It wasn’t until they moved to Frederick that Trudy Suggs and her family could go to the movies.
While it had a “deaf school and sizable deaf community,” the “small town” in Minnesota that Suggs lived in did not have a movie theater that provided any captioning services for people who are deaf like herself, her husband and their four kids.
“So when we came to Frederick and learned that there were both open-captioned [screenings] and glasses available, we were happy because now we could go see the newest films,” Suggs wrote in an email.
While that movie theater in Minnesota didn’t comply with the Americans with Disabilities Act, Westview Regal Cinemas does.
The ADA requires movie theaters to provide closed captioning devices for those who are deaf or hard of hearing, such as glasses that show captions in the lens or screens that attach to the seat.
In addition to closed captioning devices, the Westview Regal also provides open captioned screenings, which is when captions are shown on the big screen, even though it’s not required by law.
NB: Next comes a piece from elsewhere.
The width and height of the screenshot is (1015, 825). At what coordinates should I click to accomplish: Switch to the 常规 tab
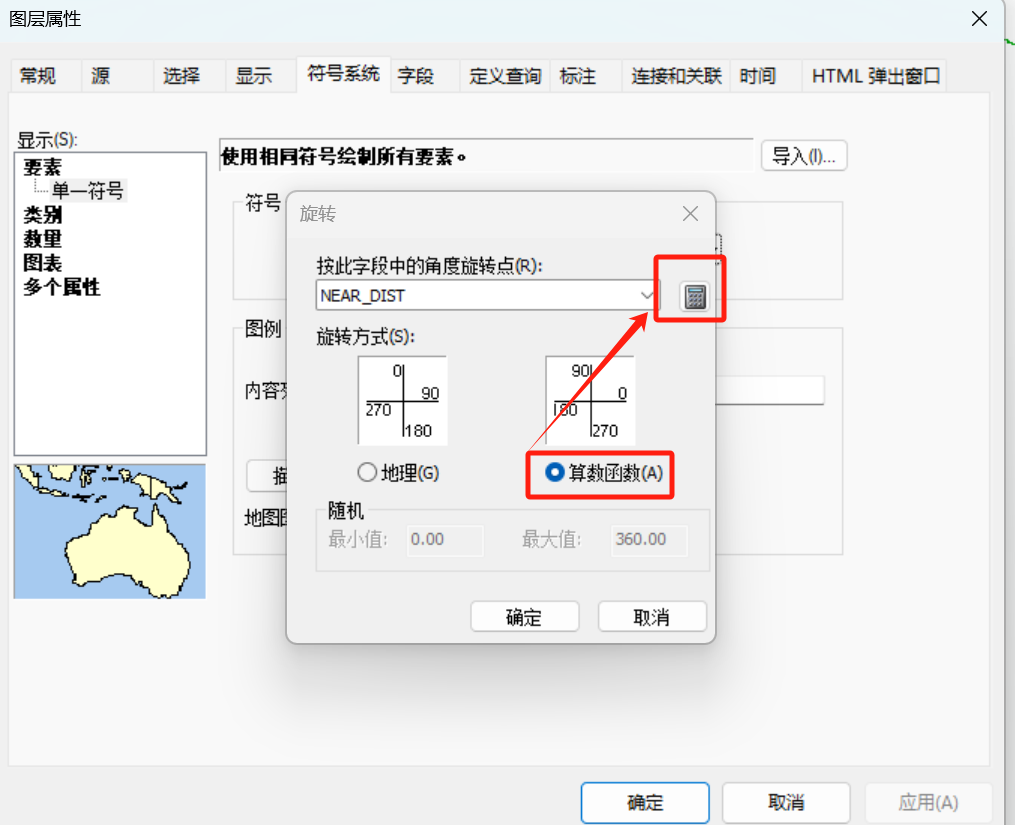[x=37, y=75]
It’s one of two Regal theaters in the state to do so, according to the Regal Cinemas website.
Nat Balsley, the unofficial liaison between the Frederick deaf community and Westview Regal, finds the relationship between the two “very unique.”
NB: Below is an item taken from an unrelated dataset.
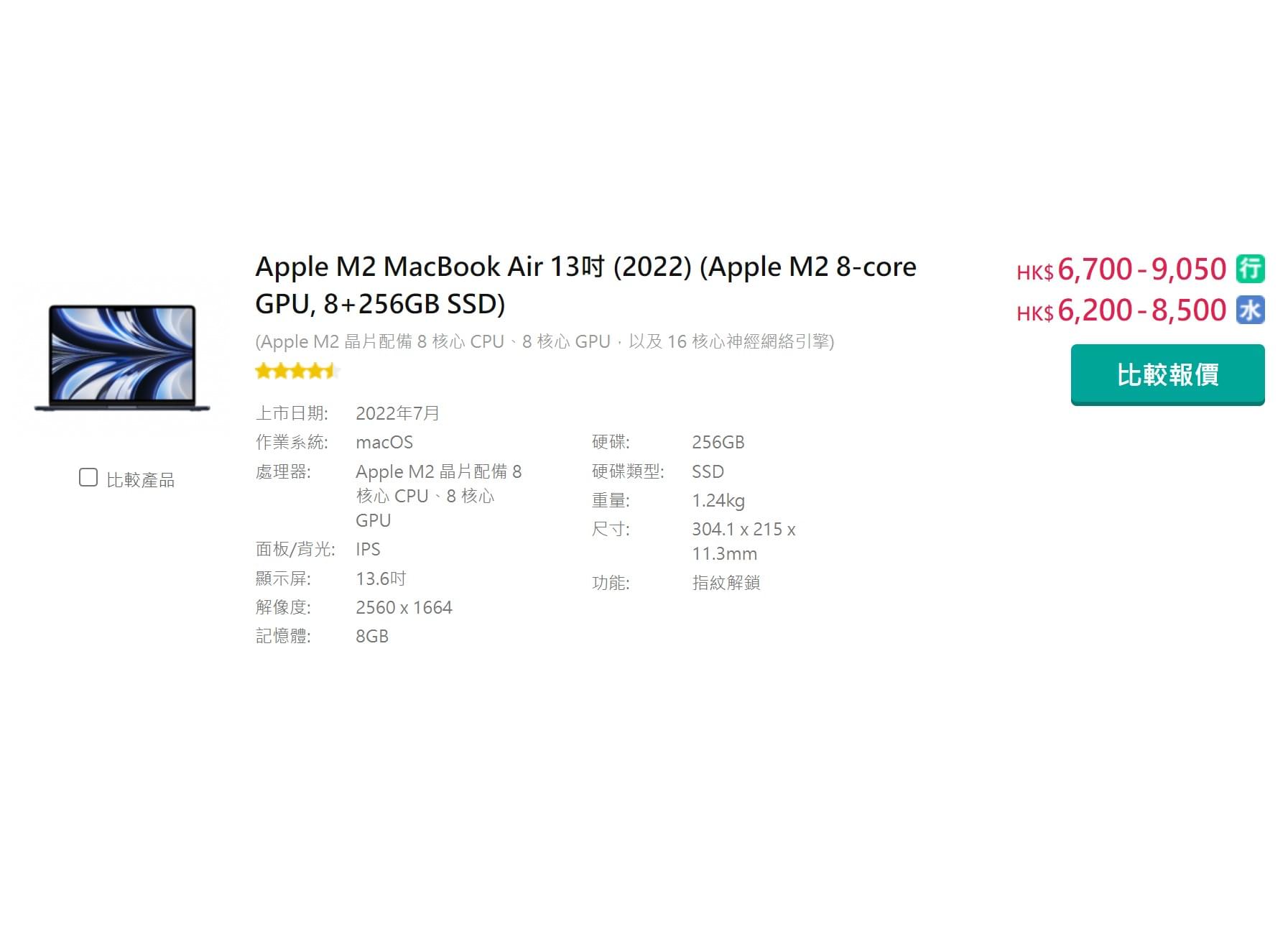Click the 處理器 processor description value
This screenshot has height=927, width=1288.
coord(438,496)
Each week, Balsley, who is deaf, sends requests for open caption screenings of films that are already in theaters. Once Westview sets the showtimes, he notifies the deaf community through the Frederick Deaf Moviegoers Facebook group and newsletters.
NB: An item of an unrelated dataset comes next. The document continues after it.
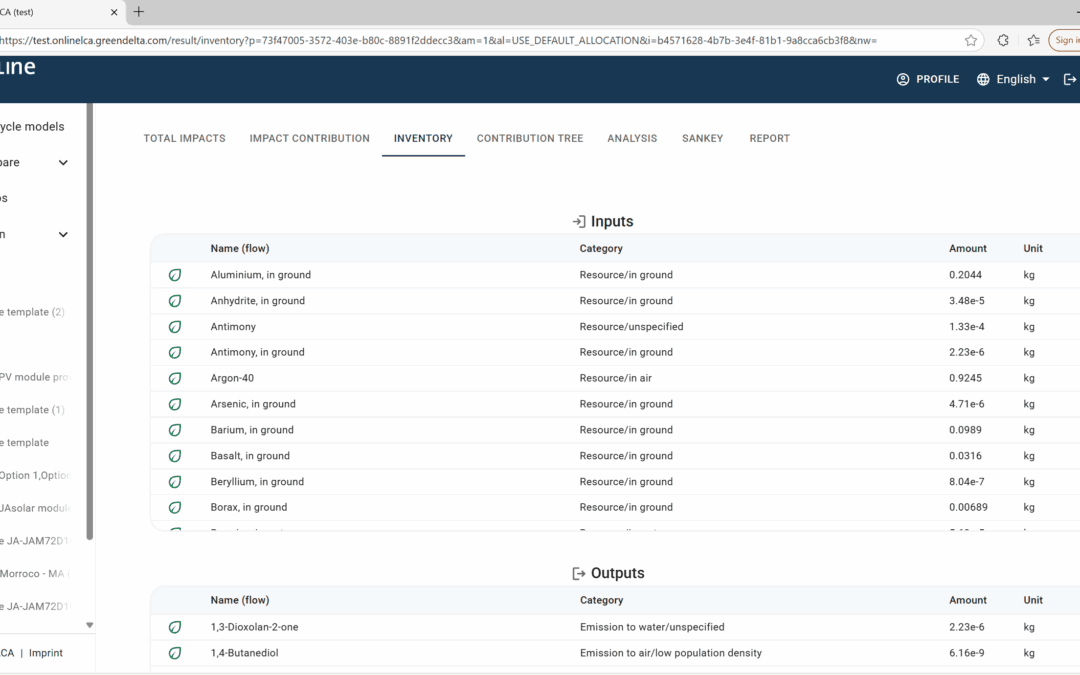Viewport: 1080px width, 675px height.
Task: Select the Report tab
Action: coord(769,139)
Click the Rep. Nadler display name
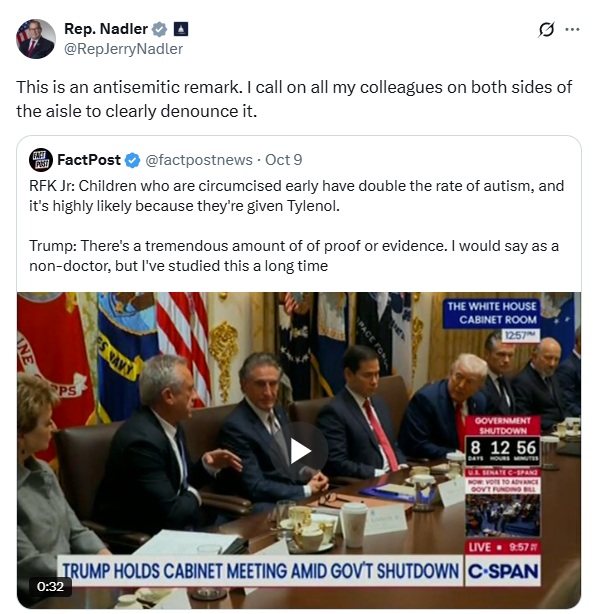This screenshot has width=612, height=614. click(106, 29)
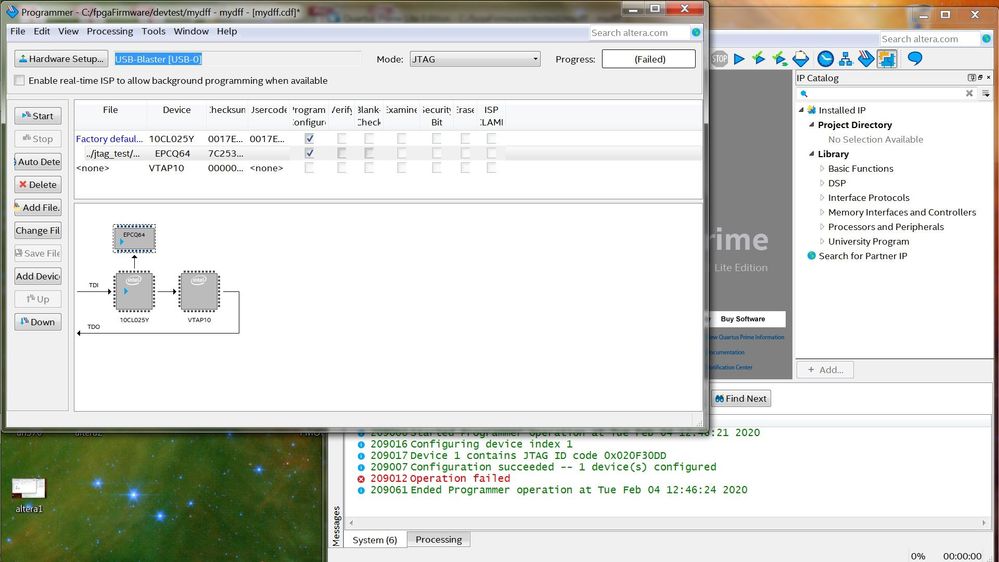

On blockbuster opening weekends, the open captioning screenings are typically “packed,” Balsley said. Screenings held after an opening weekend or for smaller films typically have about 20 to 30 people, he added.
The relationship is not without its bumps, though.
For example, when “Avengers: Endgame” came out, Balsley said that he requested showings for it, but the theater said that they could not offer an open captioned screening because a large number of tickets had already been sold for the caption-less screenings.
“And they wouldn’t convert a regular screening that people bought tickets for to an open-captioned screening in fear of people objecting to the words on the screen,” he said.
Westview eventually added extra screenings of the film with open captions, “which honestly is a rarity,” Balsley said.
Additionally, while Westview provides open captioned screenings several times a week, they provide only one a day, Balsley said.
“The biggest downside, if anything, is that deaf people can’t watch an open-captioned film at their own discretion,” Balsley said.
While Westview has generally been willing to provide open captioning, Balsley made the point that other deaf communities don’t have the same kind of relationship with their own theaters.
When open captioning is not available or provided, deaf people go to caption-less screenings and use the individual closed captioning devices provided by the theater.
At first, Suggs wrote she and her family liked these devices. “But we quickly came to hate the glasses,” she wrote in an email.
Suggs wrote that the glasses are dirty, uncomfortable and hard to use. She also worries that the sign-out system is not secure.
“A third [of the] time it worked fine, a third [of the] time it wouldn’t even show the captions when the movie came on,” Jon Craig, of Frederick, wrote over text. “Then the other times – the worst: stopping right in the middle of a climactic scene!”